Is the Russian ruble about to become a gold standard currency?
Did the Russian central bank just upend the entire global monetary system and unilaterally use Western sanctions to its advantage and tie the ruble to the gold standard?
Surely that would be unimaginable, as Washington’s sanctions were designed to stifle all life in the Russian financial system to the point that it can no longer support the war in Ukraine, let alone its own economy. However, it looks like Moscow has outmaneuvered the West again – or at least the Biden administration hasn’t even thought of a head start, as Russia’s central bank is now on the verge of going to the standard. -gold, all thanks to crude and gold from Washington. trade restrictions.
Shortly after Russia invaded Ukraine, the United States and its allies decided to restrict Russia’s sale of gold reserves to foreign buyers and impose secondary sanctions on any US entity. transacting or selling gold in the country. The move was no doubt aimed at preventing Russia from dipping into its last lifeline to circumvent crippling sanctions, while its national currency is sent spiraling to historic lows.
But here’s what’s really going on and why Washington has once again failed to acknowledge the flaws in its sanctions sandwich: Shortly after the US blocked gold-related transactions with the Bank of Russia , the central bank announced that it would start buying gold from national banks. at 5,000 rubles per gram – and yes, we get the IKEA business vibes, and no that’s not a mistake – he East a steal of a deal! But why would banks be willing to sell gold at such low rates unless their arm is twisted and they are forced to?
When the West sanctioned Moscow gold, it inadvertently created an arbitrage opportunity, whereby Russian gold becomes significantly cheaper than its foreign counterpart due to lack of demand from the external market, especially account given the consequences of being caught buying the precious metal from Russia.
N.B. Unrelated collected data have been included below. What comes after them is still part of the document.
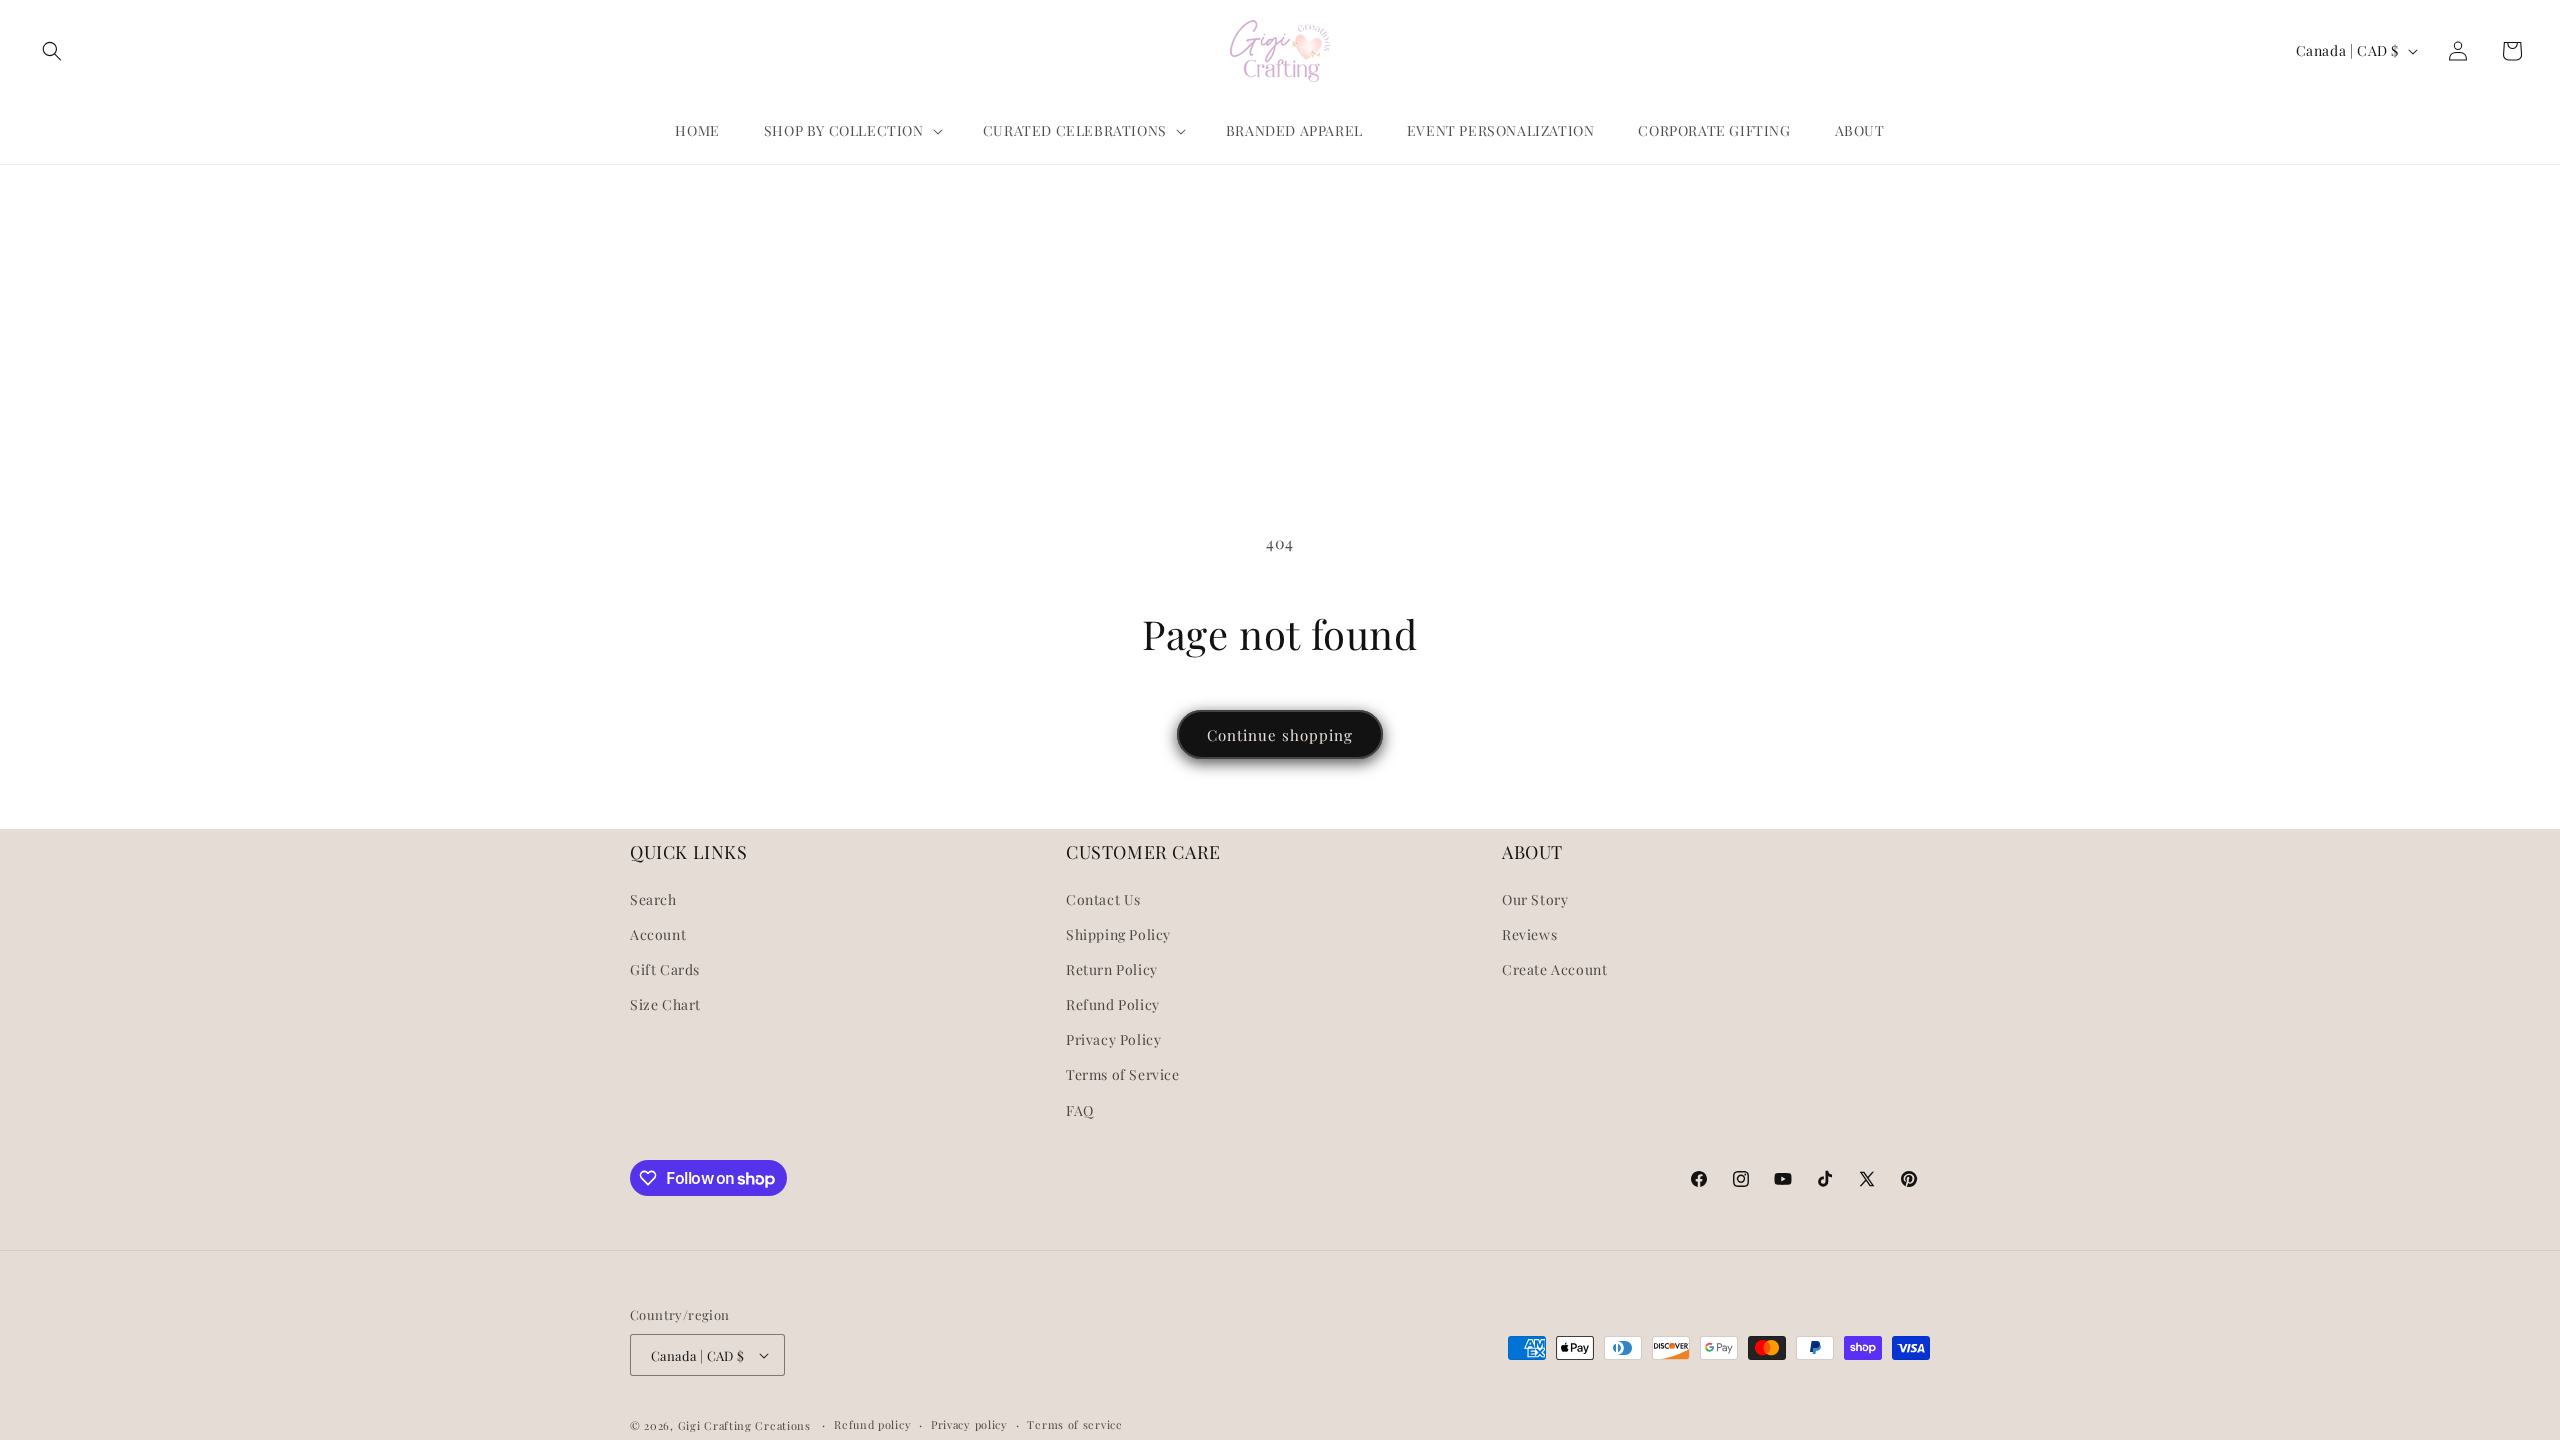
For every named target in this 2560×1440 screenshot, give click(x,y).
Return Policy (1112, 969)
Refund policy (872, 1424)
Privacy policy (969, 1424)
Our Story (1535, 899)
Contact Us (1103, 899)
Simply put, if the sanctions sandwich prevents you from selling your bullion reserves to foreign investors and suddenly the Bank of Russia comes along and offers to buy the gold at a slightly lower price, you would happily sell because that you still earn a premium.
And, it’s a win-win situation for Russia’s central bank, because it’s now increasing its gold reserves, subsequently maintaining the ruble, and since gold is traded in US dollars, fixing a floor price for the ruble against the US dollar. The next step for Russia is to stimulate foreign demand for its currency, which Putin has done by ordering “hostile” countries to pay for Russian natural gas in rubles. Eventually, the initial discount of 5,000 rubles per gram of gold will turn into a bonus for the central bank, which in turn will boost the flow of gold to Russia from international markets, just as domestic supplies begin to flow. run out.
Yet Russia will eventually have to liquidate some of its gold, otherwise how would the country pay for the goods and services it needs? Well, not necessarily – all the central bank would have to do is proclaim the ruble as a substitute for gold at a set exchange rate, i.e. The gold standard. However, before proceeding with the transition of its entire economy, Russia must first ensure that it has adequate gold reserves, which it is doing precisely at this moment by taking advantage of the arbitrage created by inadvertently by Washington’s sanctions.
The real money question at the heart of this theme is how did the Biden administration and its allies not anticipate such a scenario unfolding? Simple: because the myopic thought process of the West is obsessed with devaluing Russian gold in hopes of limiting how much the country can buy with it. In fact, Washington is so infatuated with preventing Russia from selling gold that it completely forgets that gold East cash, rather than the fiat paper created by a few taps on the keyboard at the Fed which only has value in the first place because it can be exchanged for gold.
So what does this mean for the ruble, gold, US dollar? For starters, with Russia tying the ruble to gold, and then tying payments for commodity exports to the ruble, the central bank is essentially changing the entire global trade paradigm, while fundamentally changing the global monetary arrangement such that we know him. If countries start accepting Putin’s terms on using the ruble for payment for goods, the Russian ruble could sustain substantial demand and quickly become a major global currency.
Simultaneously, the move would also boost global demand for gold, while driving demand away from the US dollar amid increased commodity trading in other currencies. Could it be… the advent of a new world order?
Information for this briefing was found via Reuters, RT News and the sources mentioned. The author has no security or affiliation related to this organization. Not a buy or sell recommendation. Always do additional research and consult a professional before purchasing a title. The author holds no license.